Guidelines can be biased, particularly if the guideline developers stand to gain from some of the recommendations. In most cases this isn't an intentional bias, but rather implicit bias hovering beneath the clinician's consciousness. Is implicit bias influencing screening for heart disease in Down Syndrome children?
Source: Bogarapu S, Pinto NM, Etheridge SP, et al. Screening for congenital heart disease in infants with Down Syndrome: is universal echocardiography necessary? Pediatr Cardiol. 2016;37(7):1222-1227; doi:10.1007/s00246-016-1419-2. See AAP Grand Rounds commentary by Dr. David Spar (subscription required).
In 2011, the AAP Committee on Genetics provided us with guidelines on Health Supervision for Children with Down Syndrome. Of course there are many screening and health supervision issues for these children that are different from children without Down syndrome, so guidance from experts is really valuable. When I look at any guideline, one of the first things I do is look for strength of evidence ratings to help me understand whether what I'm reading is just expert consensus or a stronger recommendation supported by clinical trials or other high quality studies. For this guideline, there are no evidence ratings, and I know that at the time of publication the AAP hadn't agreed on criteria for evidence ratings, so their absence is lamentable but not surprising.
Secondly, I try to ascertain if there is any implicit bias present - whether any of the authors have a financial or professional stake in the recommendations. Well, if you want a guideline written by experts in the field, you can't help but have some degree of conflict of interest. I'd want a cardiologist to weigh in on how to screen children with Down syndrome for cardiac disease. However, it raises my antennae just a bit, analogous to articles funded and/or authored by the pharmaceutical industry. They may be perfectly honest in their writing, but it's hard to contain implicit bias since the individual isn't aware of its presence. Guess how many of the 7 Committee on Genetics members are cardiologists: exactly zero. So much for my fox/henhouse idea. But what is the best way to screen for heart disease in children with Down syndrome?
The recommendation for screening for congenital heart disease, in the section covering infants from birth to 1 month of age contains this advice:
"Heart defects (∼50% risk). Perform an echocardiogram, to be read by a pediatric cardiologist, regardless of whether a fetal echocardiogram was performed. Refer to a pediatric cardiologist for evaluation any infant whose postnatal echocardiogram results are abnormal."

* _ENTRIES SUPPLIED_
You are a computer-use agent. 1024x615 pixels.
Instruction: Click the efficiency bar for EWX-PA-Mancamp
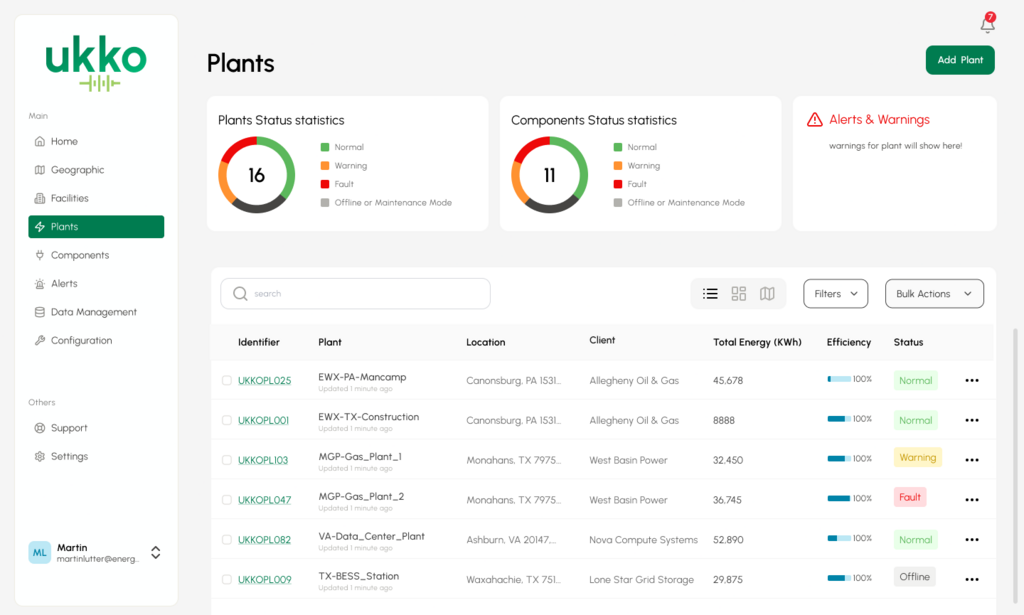tap(839, 380)
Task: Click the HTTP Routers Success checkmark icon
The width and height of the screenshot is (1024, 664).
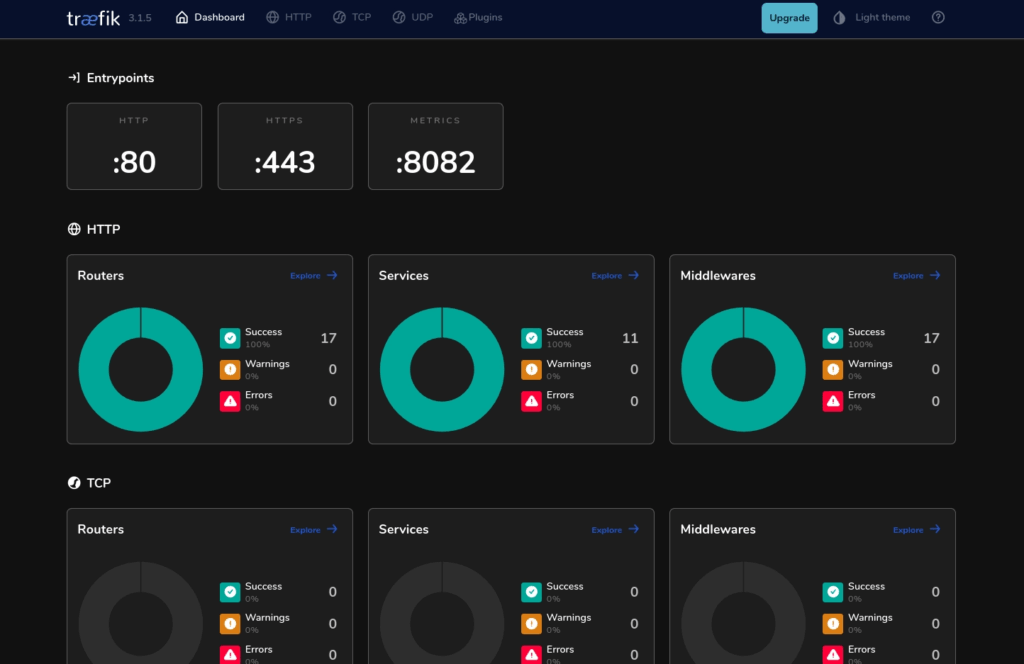Action: pos(230,338)
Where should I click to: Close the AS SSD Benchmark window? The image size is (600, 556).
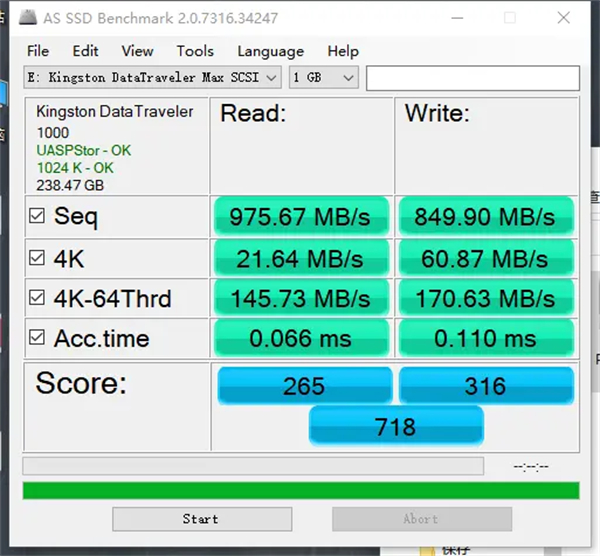(x=564, y=18)
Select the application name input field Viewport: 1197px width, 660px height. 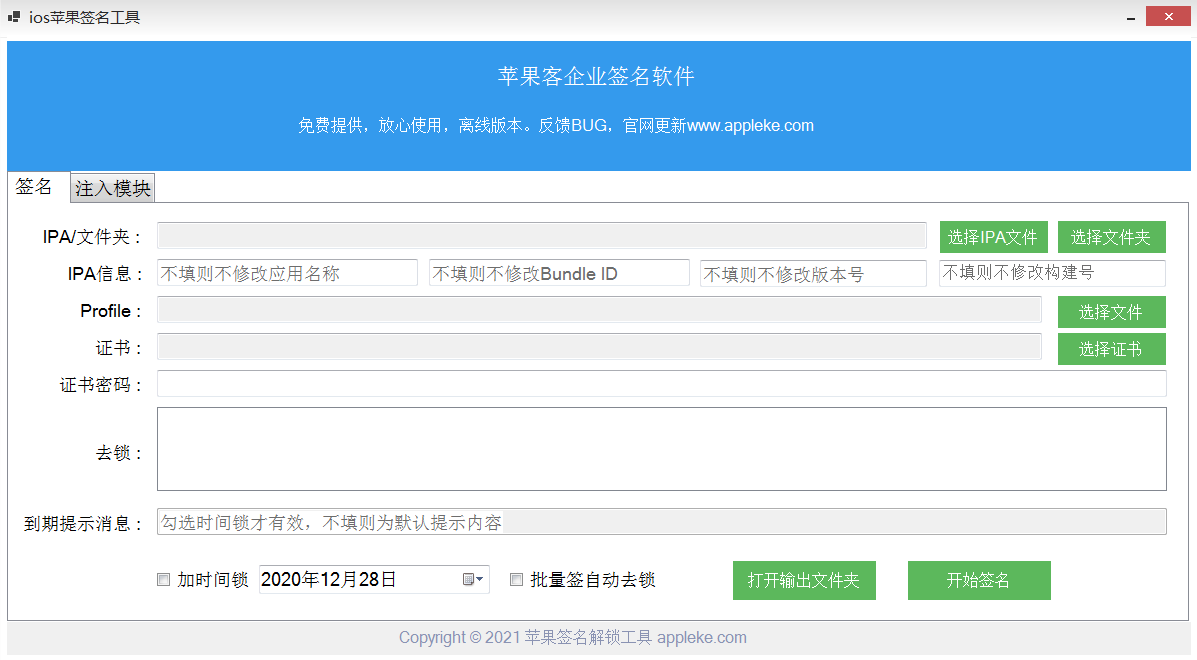coord(287,272)
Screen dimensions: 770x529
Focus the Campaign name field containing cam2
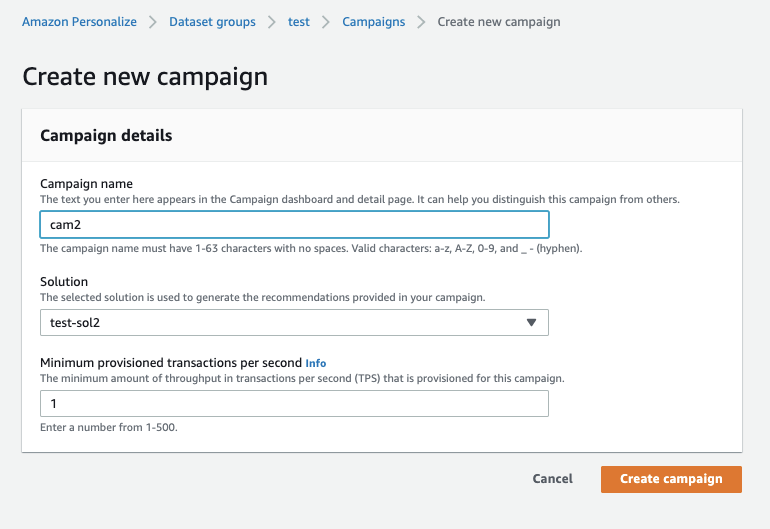tap(294, 224)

* _PROMPT_
From the piece on heart screening in children with Down syndrome, pull out the stretch from "Secondly, I try" through "with Down syndrome?", copying it word for word.

* _WRITTEN RESPONSE_
Secondly, I try to ascertain if there is any implicit bias present - whether any of the authors have a financial or professional stake in the recommendations. Well, if you want a guideline written by experts in the field, you can't help but have some degree of conflict of interest. I'd want a cardiologist to weigh in on how to screen children with Down syndrome for cardiac disease. However, it raises my antennae just a bit, analogous to articles funded and/or authored by the pharmaceutical industry. They may be perfectly honest in their writing, but it's hard to contain implicit bias since the individual isn't aware of its presence. Guess how many of the 7 Committee on Genetics members are cardiologists: exactly zero. So much for my fox/henhouse idea. But what is the best way to screen for heart disease in children with Down syndrome?